O dono de uma distribuidora de bebidas que fica no centro de Pinheiros, Norte do Espírito Santo, foi parar na delegacia depois que agentes da Polícia Civil e técnicos da EDP realizaram uma inspeção nesta quarta-feira (26) e constataram que havia um “gato” de energia elétrica no estabelecimento comercial.

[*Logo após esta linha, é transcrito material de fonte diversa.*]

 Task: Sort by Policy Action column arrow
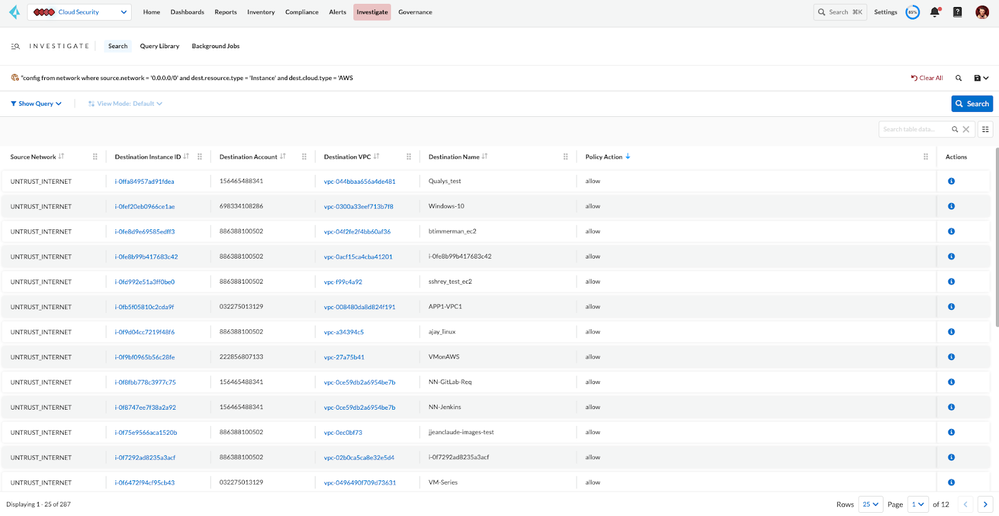tap(627, 157)
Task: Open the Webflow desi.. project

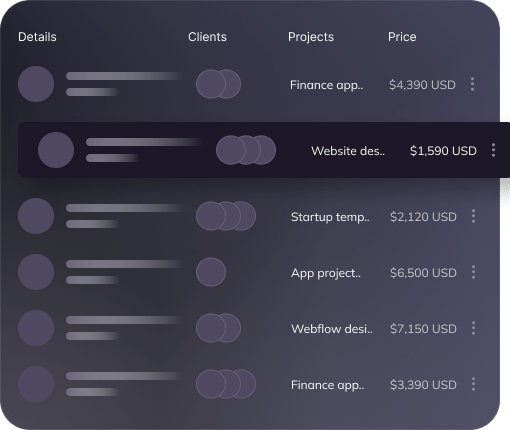Action: (x=332, y=329)
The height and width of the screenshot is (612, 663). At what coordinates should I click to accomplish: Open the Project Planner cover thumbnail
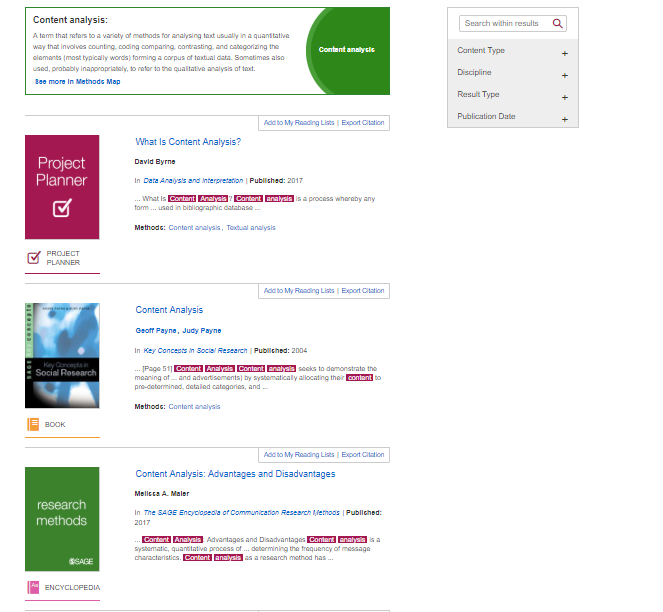pyautogui.click(x=62, y=187)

Esse desvio de energia elétrica é caracterizado como furto, já que nem tudo que é consumido é pago na fatura. Por conta disso, o proprietário da distribuidora foi conduzido até a delegacia do município para prestar esclarecimentos sobre o caso.
Crime
O furto de energia é crime previsto no Artigo 155 do Código Penal Brasileiro, que dispõe: “Subtrair, para si ou para outrem, coisa alheia móvel: pena de reclusão, de 1 (um) a 4 (quatro) anos, e multa”.

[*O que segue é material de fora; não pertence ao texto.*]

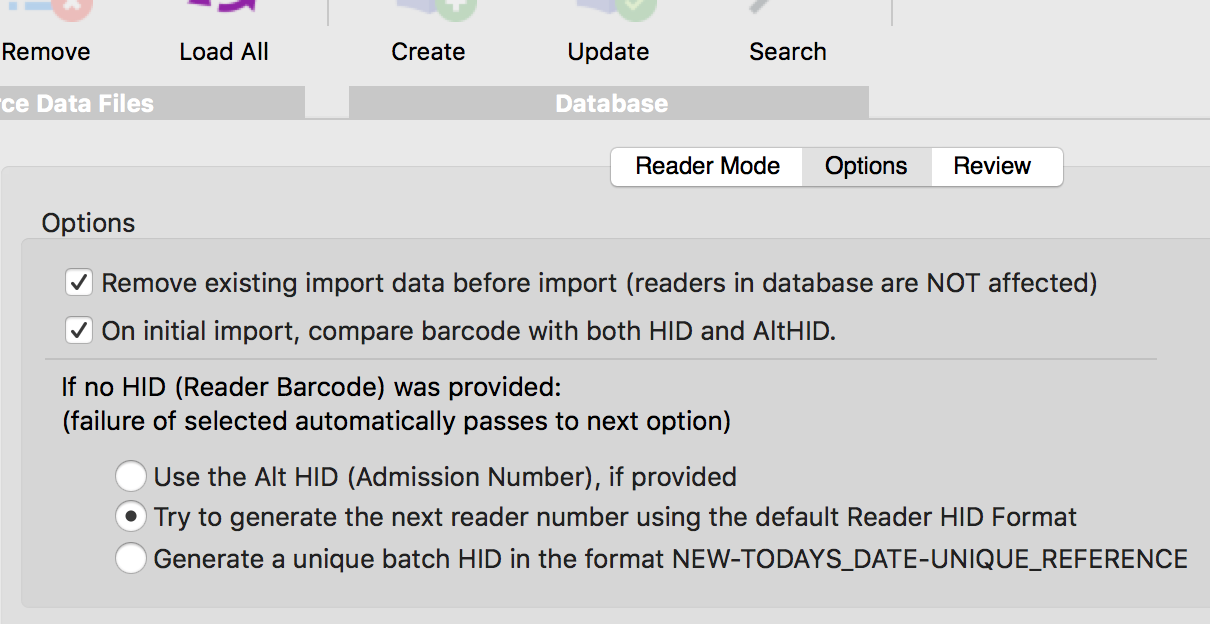
Task: Click the purple Load All icon
Action: point(224,8)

Além do processo criminal, o proprietário do estabelecimento irá arcar, conforme a regra da Resolução ANEEL – Agência Nacional de Energia Elétrica, com a cobrança de toda energia não faturada durante o período da irregularidade e o custo administrativo.

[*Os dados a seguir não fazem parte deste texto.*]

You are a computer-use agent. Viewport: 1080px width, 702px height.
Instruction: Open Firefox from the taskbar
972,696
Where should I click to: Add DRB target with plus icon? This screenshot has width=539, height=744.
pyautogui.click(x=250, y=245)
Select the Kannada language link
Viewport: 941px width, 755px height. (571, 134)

Segundo a EDP, ao contrário do que muitos imaginam o furto de energia elétrica não traz perdas apenas para a Concessionária. Os maiores lesados são os próprios consumidores. Como a tarifa abrange também as perdas elétricas, o custo da energia usada irregularmente pelas pessoas que cometem esse crime é parcialmente repassado a todos os usuários da rede.
O furto de energia, além de ser uma prática perigosa, pode provocar sobrecarga na rede elétrica com prejuízo para a população que sofre com a falta do fornecimento em suas residências e ruas ou, por exemplo, com danos aos equipamentos elétricos e ainda devido à queda na qualidade da energia.